4.3 The Method of the Most Probable Distribution

Huang, Statistical Mechanics 2ed, Section 4.3

Where does the Boltzmann factor actually come from?

In Section 4.2 we derived the Maxwell-Boltzmann distribution from collisions. Clever, but it felt a bit... specific. Like, we used the Boltzmann transport equation, we talked about scattering cross sections, we assumed a dilute gas. It worked. But it left me wondering: is the Boltzmann factor \(e^{-\epsilon/k_BT}\) some deep truth about nature, or just a quirk of dilute gases?

Spoiler: it's a deep truth. And this section proves it using nothing but counting.

No collisions. No transport equations. No gas-specific assumptions. Just: "how many ways can you arrange \(N\) molecules across energy levels?" Maximize that number. Out pops the Boltzmann factor. Every time.

That's crazy. Let's see why.

Why should you care?

Because every time your simulation samples a configuration, it's doing this calculation implicitly.

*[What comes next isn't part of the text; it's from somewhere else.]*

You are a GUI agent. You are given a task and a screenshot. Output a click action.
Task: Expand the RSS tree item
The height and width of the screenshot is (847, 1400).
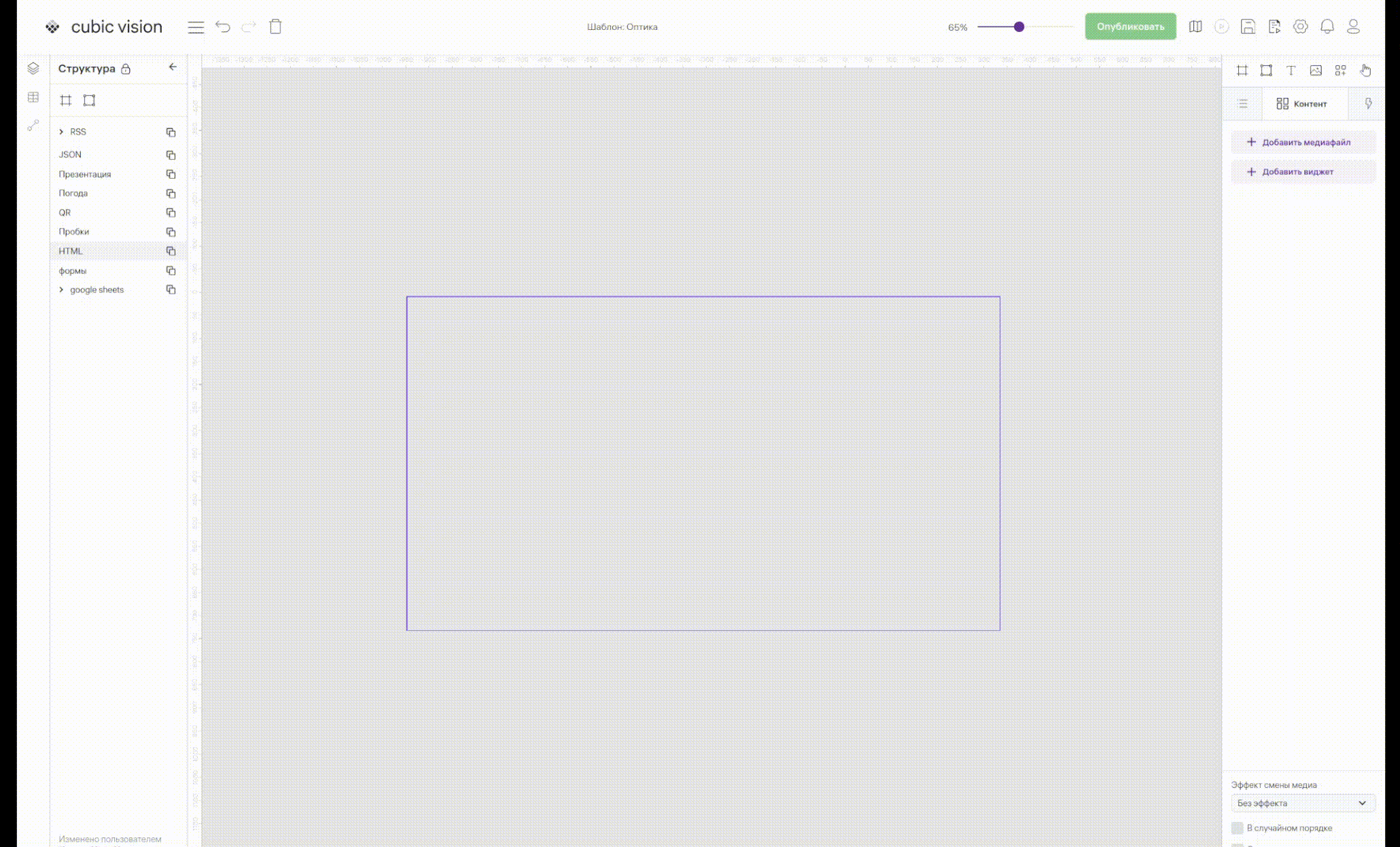(61, 132)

Your NVT thermostat doesn't know about collisions or transport equations. It knows about states and weights. The Boltzmann factor \(e^{-\epsilon/k_BT}\) is the weight. This section shows you where that weight comes from: it's the arrangement that nature overwhelmingly prefers, simply because there are astronomically more ways to realize it than any alternative.

That's not a metaphor. It's literally counting.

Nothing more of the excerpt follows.